**Task directions**
Would you reproduce each of the records below precisely, with the pictures left out?

(Supplied records Opens)

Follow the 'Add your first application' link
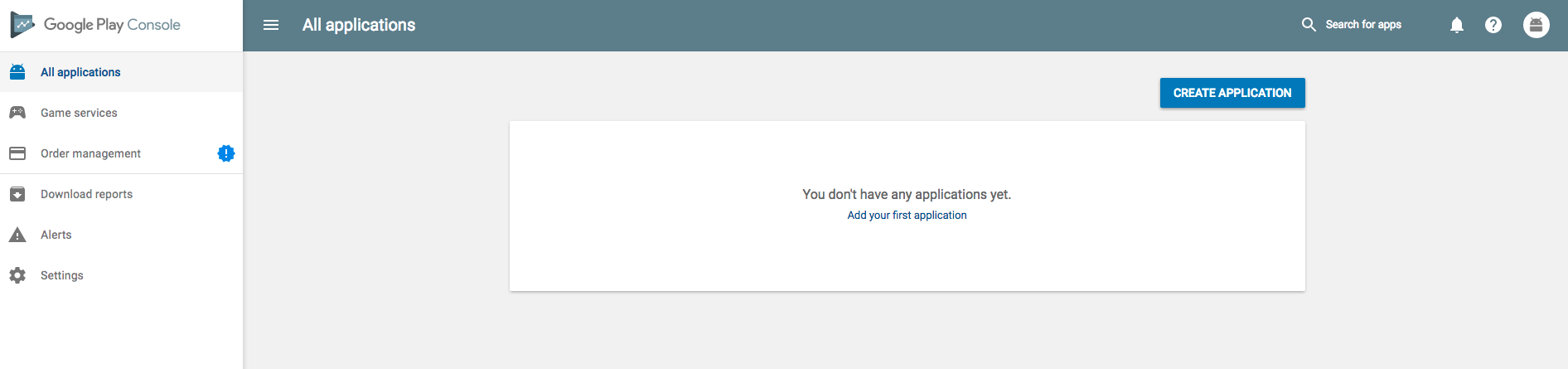This screenshot has height=369, width=1568. click(907, 215)
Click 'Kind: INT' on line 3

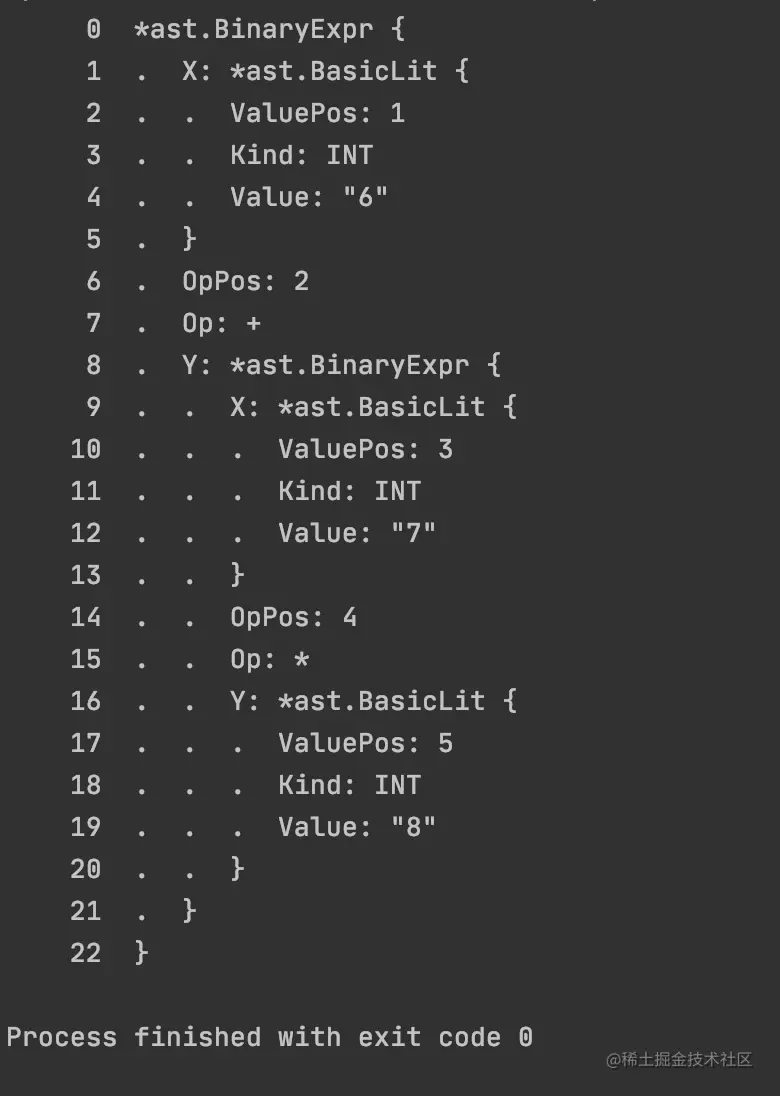coord(301,155)
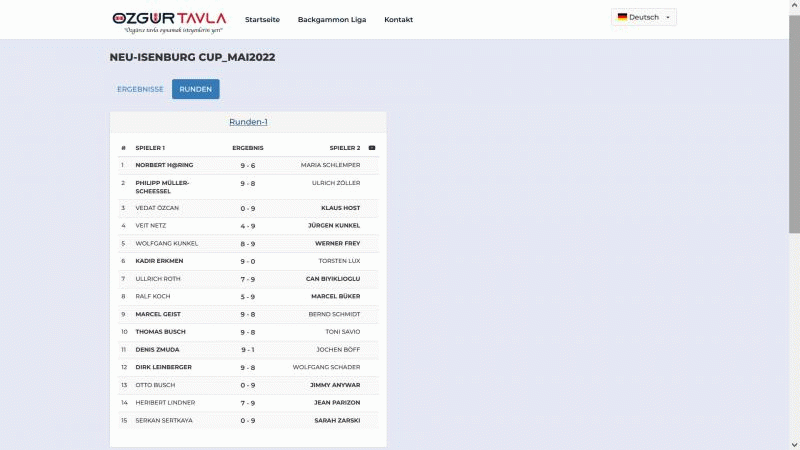The image size is (800, 450).
Task: Click Denis Zmuda in row 11
Action: (x=155, y=350)
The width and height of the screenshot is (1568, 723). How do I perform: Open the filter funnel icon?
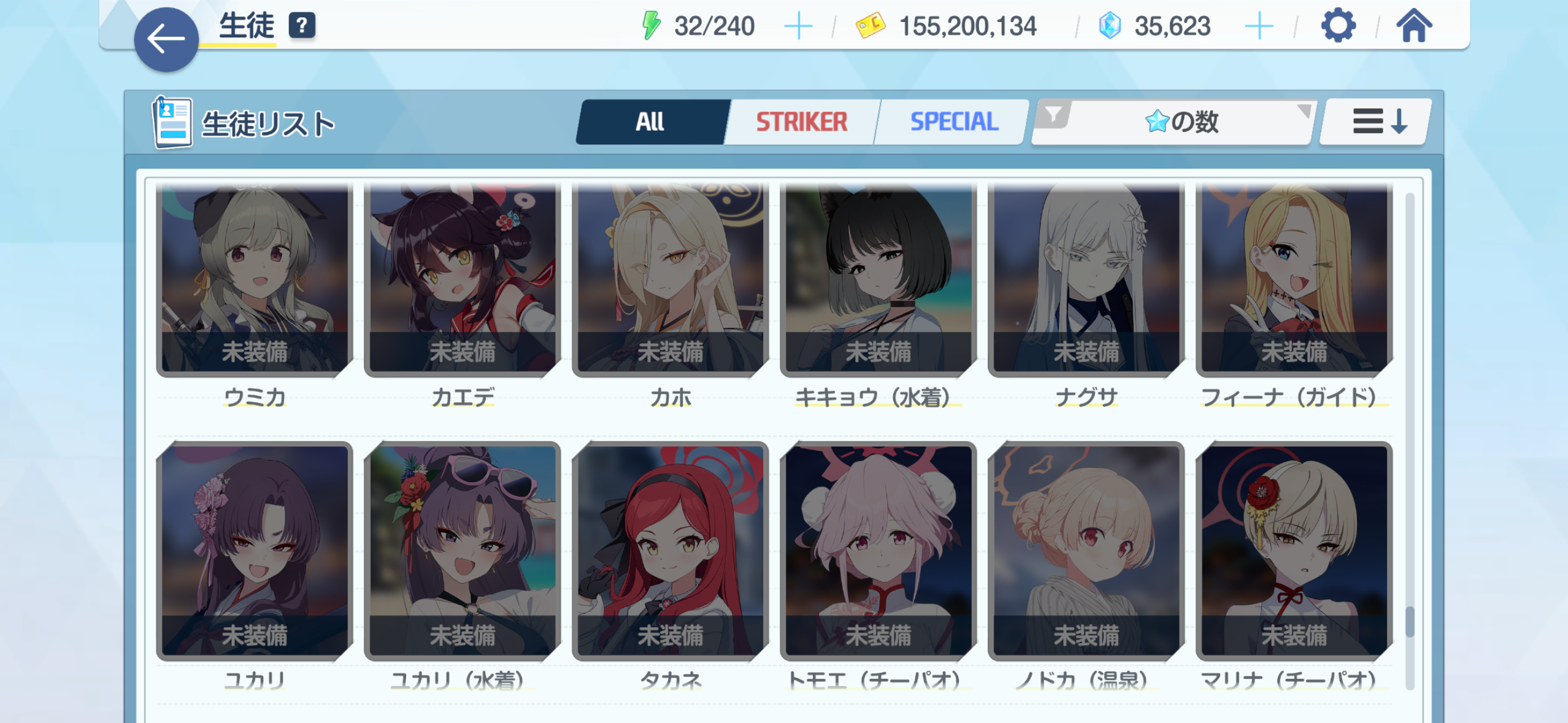[x=1053, y=115]
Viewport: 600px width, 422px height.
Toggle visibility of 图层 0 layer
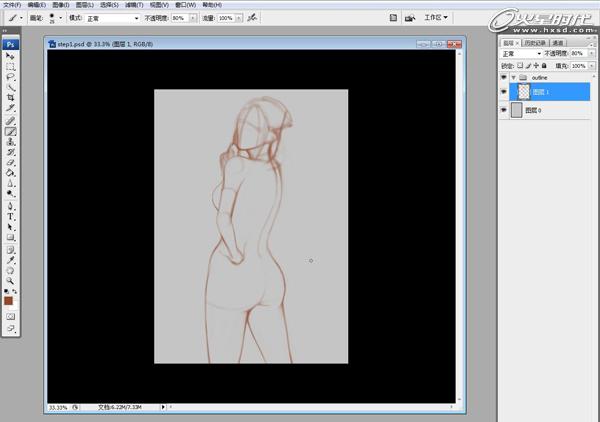pyautogui.click(x=503, y=111)
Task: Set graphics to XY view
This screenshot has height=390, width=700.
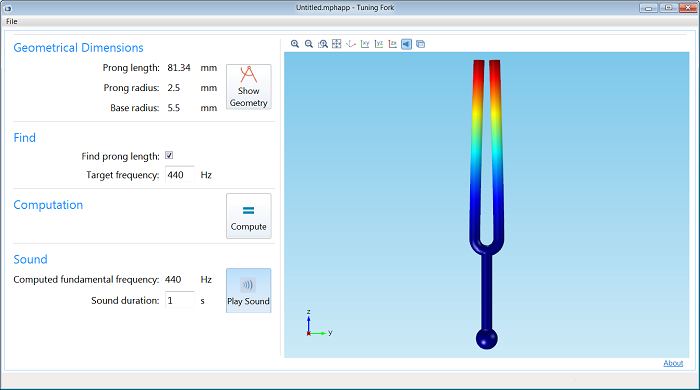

(Supplied records Closes)

**Solved problem**
Follow the 'Add your first application' link
This screenshot has height=369, width=1568. click(907, 215)
Click 'Kind: INT' on line 3

coord(301,155)
The image size is (800, 450).
Task: Click Denis Zmuda in row 11
Action: (x=155, y=350)
The width and height of the screenshot is (1568, 723). How do I perform: Open the filter funnel icon?
[x=1053, y=115]
Viewport: 600px width, 422px height.
Toggle visibility of 图层 0 layer
pyautogui.click(x=503, y=111)
Task: Set graphics to XY view
This screenshot has height=390, width=700.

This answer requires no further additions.